Kompostownik - nasz cel, to go mieć. eM wymyślił że zrobimy go u moich rodziców na wsi. Mamy tyle trawy i odpadów że szkoda nam marnować. Będziemy wywozić. Obornik rodzice co roku przywożą to i my coś skubniemy.
Rok temu jak robiłam skrzynie warzywne waliłam tam wszystko i w tym roku nie było ani jednego patyka. Sama ziemia. Szybko się rozłożyło.
Oby nam się udało kompost wyprodukować
____________________
Ania Anna i Ogród ... i ciągłe poszukiwania własnego idealnego raju:)
Iwona, czy przy zakupie mączki bazaltowej zwracać uwagę na zawartość metali ciężkich? Przed zakupem przejrzałam kilka ofert i tylko jeden sklep podawał dokładne wartości oraz dopuszczalne normy...
te rewolucje chyba wpisane w nasze życie ...też korzystam z pogody i przesadzam na potege ...z nadzieja ze to juz ostatni raz ...i bedzie juz dobrze i spokój na dalsze lata
W drugim ogrodzie mam pryzmę i od marca do lipca tylko na bieżąco wszystko wrzucam na niego plus leję gnojówki.
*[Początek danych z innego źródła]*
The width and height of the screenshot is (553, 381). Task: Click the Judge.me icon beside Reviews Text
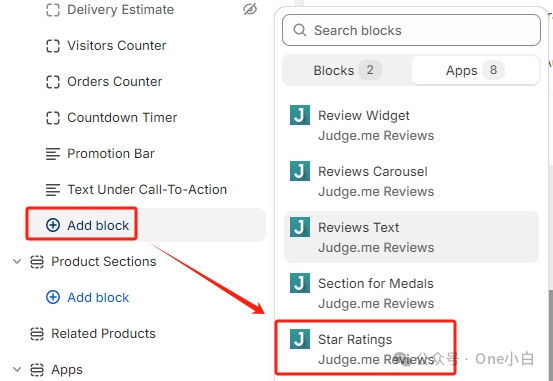(300, 227)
W tym czasie nie przerzucam ponieważ nie mam miejsca...Pod koniec lipca co tydzień zaczynam przerzucać i kolejne warsty podlewam gnojówką. I tak myślę, że podczas tego przewracania mogłabym kolejne warstwy przesypać drobną korą i obornikiem ale po tygodniu przezcież znów będe go przewracać...Dodam, ze tą pryzmę tak przewracam co tydzień aż do mrozów, w tym roku jeszcze w styczniu był przerzucany.
W kwestii przystojniaków w ogrodzie to narobiłam sobie wczoraj wstydu
Podlewałam wczoraj gnojówką trawy i przyjechał kurier Do brzydkich nie należał...a dosłownie 3 min. przed Jego przyjazdem oblałam sobie spodnie i trampki nierozcieńczoną pokrzywą ( standard)... Przy podpisywaniu koleś aż się odsuwał...Ja, przyzwyczajona do smrodu gnojówki, czułam jak cuchnę... a co ten kurier musiał sobie pomyśleć
U mnie hakone tak się rozrosło, że musiałam przygotować nową rabatę a przy okazji zmieniłam misjcówkę rozplenicom
Ale wczoraj pierwszy raz przeżyłam szybsze bicie serca na widok kwiatów
Znalazłam całkiem przypadkiem u nas lokalnie przepiękna, niską, zwartą odmianę lawendy i chodzę od wczoraj, i kombinuję gdzie ją wcisnąć...Najgorsze, że nie mam takiego miejsca w ogrodzie gdzie nie jest podlewane A do tego jeszcze słoneczne stanowisko!